Schedule: The Orioles look OK at 9-9, but they have benefited from a soft schedule so far, and have more of the same for the next month.
Through May 20, the Orioles will have had only one team, Boston, on its schedule that had a winning record last season–and two of those seven scheduled games against the Red Sox were rained out. They’ve gone 2-3 against the Red Sox (who are 11-4 otherwise), 3-3 against Cleveland (4-9 when not playing the O’s), and 4-3 against Tampa Bay (who are 2-10 elsewhere). In the next month they will get another home-and-home with Tampa Bay, and they will also get the Tigers, White Sox, and Royals–granted, those seven games with K.C. don’t look nearly as cheesy right now as they did in March.

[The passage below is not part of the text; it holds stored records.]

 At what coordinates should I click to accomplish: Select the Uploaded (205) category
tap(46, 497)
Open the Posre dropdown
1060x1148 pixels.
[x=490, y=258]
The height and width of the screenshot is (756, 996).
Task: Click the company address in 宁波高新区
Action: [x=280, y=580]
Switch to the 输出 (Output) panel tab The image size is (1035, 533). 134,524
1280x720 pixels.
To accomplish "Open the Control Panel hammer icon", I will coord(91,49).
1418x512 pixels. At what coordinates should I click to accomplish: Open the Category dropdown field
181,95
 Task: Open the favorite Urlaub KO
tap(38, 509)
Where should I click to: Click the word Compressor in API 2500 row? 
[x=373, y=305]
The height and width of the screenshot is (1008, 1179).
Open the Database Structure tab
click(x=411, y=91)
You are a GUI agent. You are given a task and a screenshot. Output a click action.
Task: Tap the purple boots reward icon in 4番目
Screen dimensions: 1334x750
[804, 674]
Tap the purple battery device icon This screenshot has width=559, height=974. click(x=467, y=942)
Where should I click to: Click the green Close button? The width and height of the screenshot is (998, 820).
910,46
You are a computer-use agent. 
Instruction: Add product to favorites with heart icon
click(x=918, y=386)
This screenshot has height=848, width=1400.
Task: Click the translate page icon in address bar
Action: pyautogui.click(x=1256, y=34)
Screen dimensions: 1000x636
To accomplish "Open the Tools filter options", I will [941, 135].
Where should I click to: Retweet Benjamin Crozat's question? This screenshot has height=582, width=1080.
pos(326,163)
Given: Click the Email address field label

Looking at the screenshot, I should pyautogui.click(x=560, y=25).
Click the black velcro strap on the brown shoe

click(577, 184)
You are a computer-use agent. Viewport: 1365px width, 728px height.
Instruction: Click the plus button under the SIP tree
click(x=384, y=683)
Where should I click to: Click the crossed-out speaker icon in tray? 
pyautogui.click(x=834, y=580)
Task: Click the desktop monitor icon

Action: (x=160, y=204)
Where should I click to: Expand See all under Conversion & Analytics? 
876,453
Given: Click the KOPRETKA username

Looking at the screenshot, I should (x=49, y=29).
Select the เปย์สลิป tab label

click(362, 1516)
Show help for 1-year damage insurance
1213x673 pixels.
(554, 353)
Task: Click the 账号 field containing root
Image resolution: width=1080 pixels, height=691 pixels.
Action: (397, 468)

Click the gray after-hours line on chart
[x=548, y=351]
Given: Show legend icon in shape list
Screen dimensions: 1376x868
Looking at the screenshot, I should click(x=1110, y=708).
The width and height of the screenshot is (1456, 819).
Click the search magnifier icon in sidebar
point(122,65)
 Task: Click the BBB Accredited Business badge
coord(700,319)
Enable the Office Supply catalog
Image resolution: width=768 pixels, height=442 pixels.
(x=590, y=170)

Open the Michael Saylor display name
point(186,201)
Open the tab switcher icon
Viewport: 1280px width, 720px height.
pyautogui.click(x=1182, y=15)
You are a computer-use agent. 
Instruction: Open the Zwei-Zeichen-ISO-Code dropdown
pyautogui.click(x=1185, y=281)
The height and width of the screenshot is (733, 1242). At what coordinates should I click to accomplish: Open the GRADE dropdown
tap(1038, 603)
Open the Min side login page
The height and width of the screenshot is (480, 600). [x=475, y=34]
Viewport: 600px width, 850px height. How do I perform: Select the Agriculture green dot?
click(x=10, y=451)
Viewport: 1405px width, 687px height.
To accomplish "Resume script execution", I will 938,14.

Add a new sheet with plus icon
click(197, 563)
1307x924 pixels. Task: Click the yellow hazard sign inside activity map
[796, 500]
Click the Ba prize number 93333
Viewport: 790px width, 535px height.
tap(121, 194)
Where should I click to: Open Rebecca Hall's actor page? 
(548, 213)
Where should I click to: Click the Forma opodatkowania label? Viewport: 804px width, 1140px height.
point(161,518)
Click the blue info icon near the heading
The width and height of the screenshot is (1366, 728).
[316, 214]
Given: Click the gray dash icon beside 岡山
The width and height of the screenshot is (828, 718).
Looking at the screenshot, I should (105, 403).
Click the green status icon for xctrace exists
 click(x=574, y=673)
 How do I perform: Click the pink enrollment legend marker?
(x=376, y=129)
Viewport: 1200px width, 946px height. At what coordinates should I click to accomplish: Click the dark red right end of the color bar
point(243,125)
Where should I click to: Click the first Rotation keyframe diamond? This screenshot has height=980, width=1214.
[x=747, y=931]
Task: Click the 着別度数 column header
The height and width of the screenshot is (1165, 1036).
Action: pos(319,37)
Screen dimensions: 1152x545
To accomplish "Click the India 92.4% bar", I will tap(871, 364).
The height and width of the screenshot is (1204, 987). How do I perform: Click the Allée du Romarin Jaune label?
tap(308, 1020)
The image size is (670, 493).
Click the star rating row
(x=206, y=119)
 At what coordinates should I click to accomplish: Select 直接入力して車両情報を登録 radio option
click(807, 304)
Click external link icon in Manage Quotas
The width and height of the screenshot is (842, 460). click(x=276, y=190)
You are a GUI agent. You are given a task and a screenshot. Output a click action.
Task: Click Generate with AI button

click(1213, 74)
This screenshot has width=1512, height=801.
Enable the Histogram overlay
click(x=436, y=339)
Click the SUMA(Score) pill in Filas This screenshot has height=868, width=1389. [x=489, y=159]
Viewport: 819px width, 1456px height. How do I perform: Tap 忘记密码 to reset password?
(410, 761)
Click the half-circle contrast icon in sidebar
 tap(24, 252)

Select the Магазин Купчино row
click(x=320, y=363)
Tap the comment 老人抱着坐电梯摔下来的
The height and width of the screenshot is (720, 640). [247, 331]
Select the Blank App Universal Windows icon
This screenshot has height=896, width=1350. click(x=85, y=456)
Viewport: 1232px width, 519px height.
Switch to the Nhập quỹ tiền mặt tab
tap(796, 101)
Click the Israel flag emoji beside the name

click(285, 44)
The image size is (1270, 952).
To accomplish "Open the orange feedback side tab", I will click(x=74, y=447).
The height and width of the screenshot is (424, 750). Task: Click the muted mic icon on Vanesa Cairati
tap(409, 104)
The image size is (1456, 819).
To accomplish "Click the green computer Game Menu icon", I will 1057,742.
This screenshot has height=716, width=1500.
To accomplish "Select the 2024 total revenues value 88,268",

- Finance/Economics: Peter Angelos bought the Orioles 10 years ago when they were rebounding from the depths of the 80s, playing in what was then the new Oriole Park at Camden Yards, envy of all others. The Orioles under Angelos have been like a well-made car that didn’t get any basic maintenance. The car will run pretty well for a few years, but down the road those things are going to catch up with you. After years of incompetent management, the farm system is barren and the major league team is basically an old junker, filled with parts reclaimed from other team’s salvage yards. Some of them are still in pretty good working order, but they are all well known commodities, described with adjectives like “dependable” and “capable.” There’s no “outstanding,” “MVP,” “exciting”–and the only thing that’s worse than a mediocre team is a boring one. Don’t think the people of Baltimore haven’t noticed. In their third game of the season, the Orioles drew their smallest crowd since moving to Camden Yards; this week they broke that record again. Their TV ratings have dropped so much that for the first time in five years a substantial number of games (15) are not scheduled to be shown at all; last season, only one game went untelevised. On top of that, they face the very real possibility that the Expos will move into their back yard.
- In the Minors: A year after being the worst full-season team in organized baseball, the Frederick Keys (Carolina League, High-A) have allowed 109 runs in their first 116 innings–their 7.06 ERA is more than half a run worse than any other team in the minors. Top prospect turned rehab case Matt Riley was bombed on Opening Day in Double-A Bowie, but has since pitched 10 scoreless innings, allowing just three hits and striking out 14. Top prospect turned head scratcher Jack Cust is hitting just .190 in Ottawa, but leads all Triple-A hitters with 18 walks in 15 games. Meanwhile, the team still has hopes of being able to sign Adam Loewen. He was their first-round pick last year, and since he went to a community college they still have negotiation rights, but they are reportedly still more than a million dollars apart. If they don’t lock him up he’ll be somebody’s first-round pick again this year–and could be the draft’s #1 pick.
- Personnel: David Segui can still hit. B.J. Surhoff can’t.